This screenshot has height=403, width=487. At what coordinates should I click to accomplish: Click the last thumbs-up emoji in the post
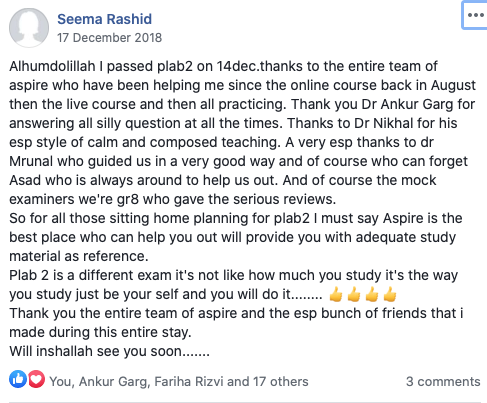[390, 295]
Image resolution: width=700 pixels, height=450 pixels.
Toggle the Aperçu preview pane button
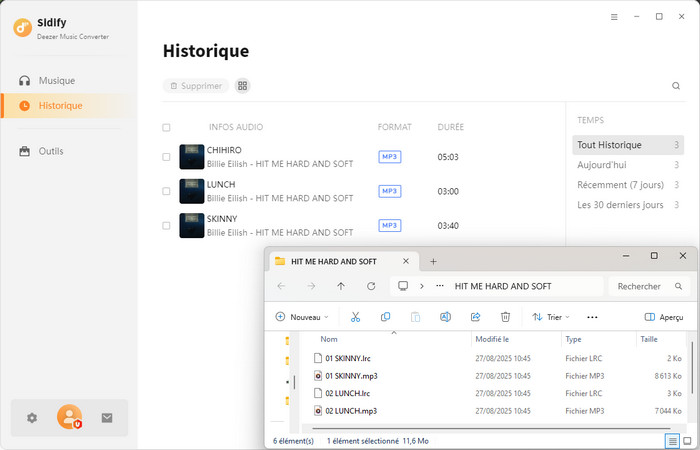(x=664, y=317)
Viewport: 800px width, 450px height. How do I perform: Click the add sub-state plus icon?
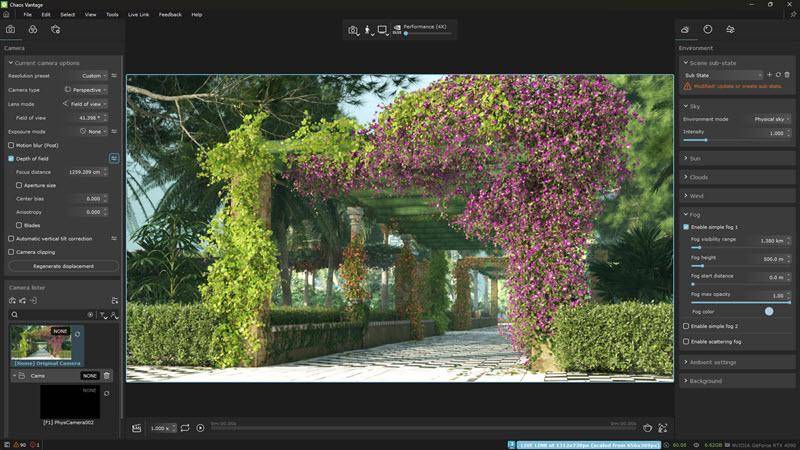pos(769,75)
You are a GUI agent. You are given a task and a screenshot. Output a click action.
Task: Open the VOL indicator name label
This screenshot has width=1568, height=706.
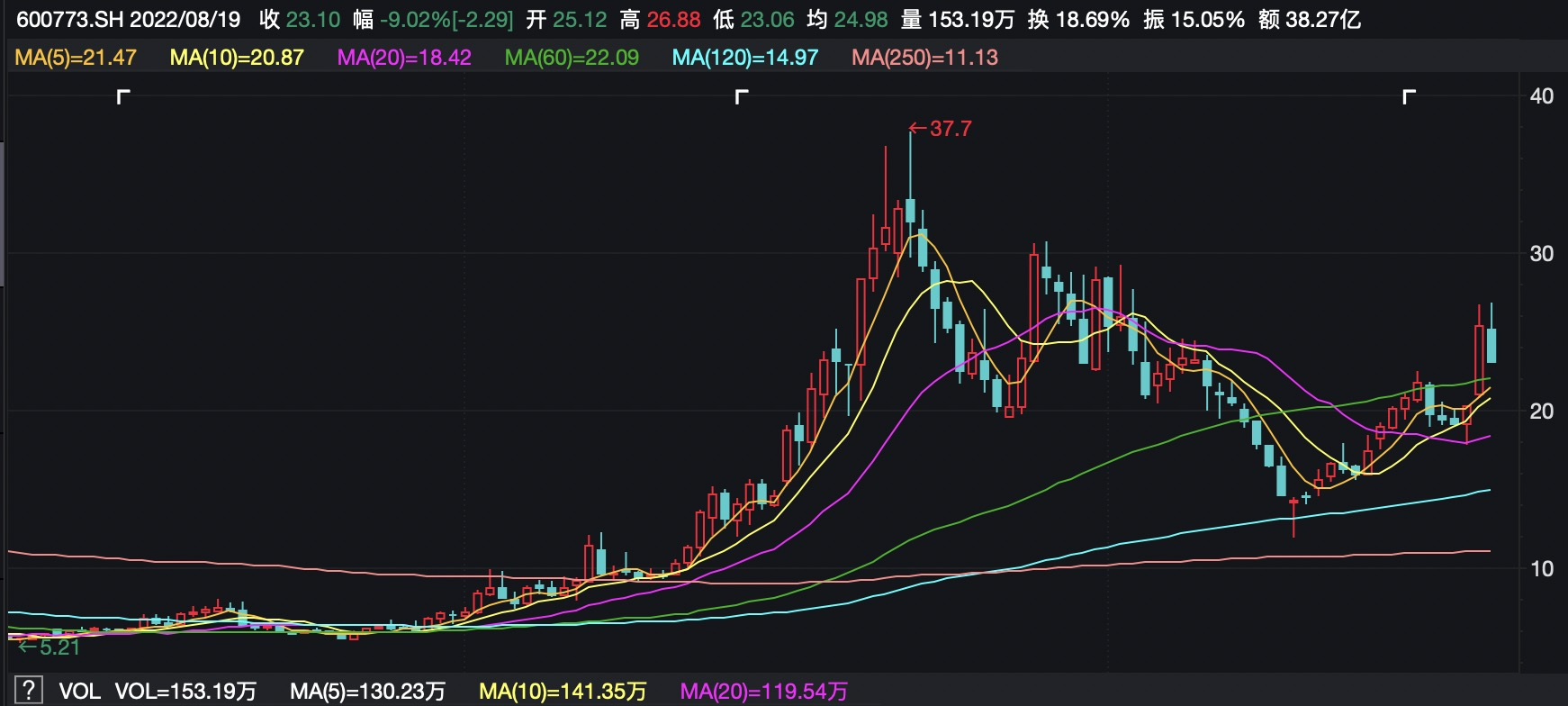pyautogui.click(x=79, y=692)
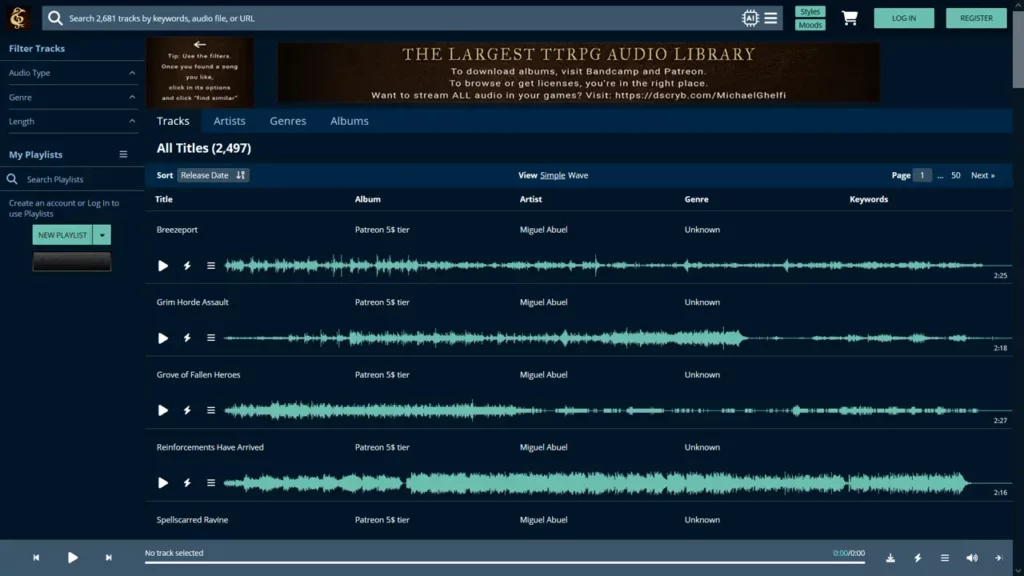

* EXERCISE PROMPT
Omit the pictures, then give all the lines above again exactly.

* OUTPUT BELOW
This screenshot has height=403, width=487. At what coordinates should I click to accomplish: Click the last thumbs-up emoji in the post
[390, 295]
Image resolution: width=700 pixels, height=450 pixels.
Toggle the Aperçu preview pane button
(x=664, y=317)
Viewport: 800px width, 450px height. How do I perform: Click the add sub-state plus icon?
pos(769,75)
You are a GUI agent. You are given a task and a screenshot. Output a click action.
Task: Open the VOL indicator name label
This screenshot has width=1568, height=706.
pyautogui.click(x=79, y=692)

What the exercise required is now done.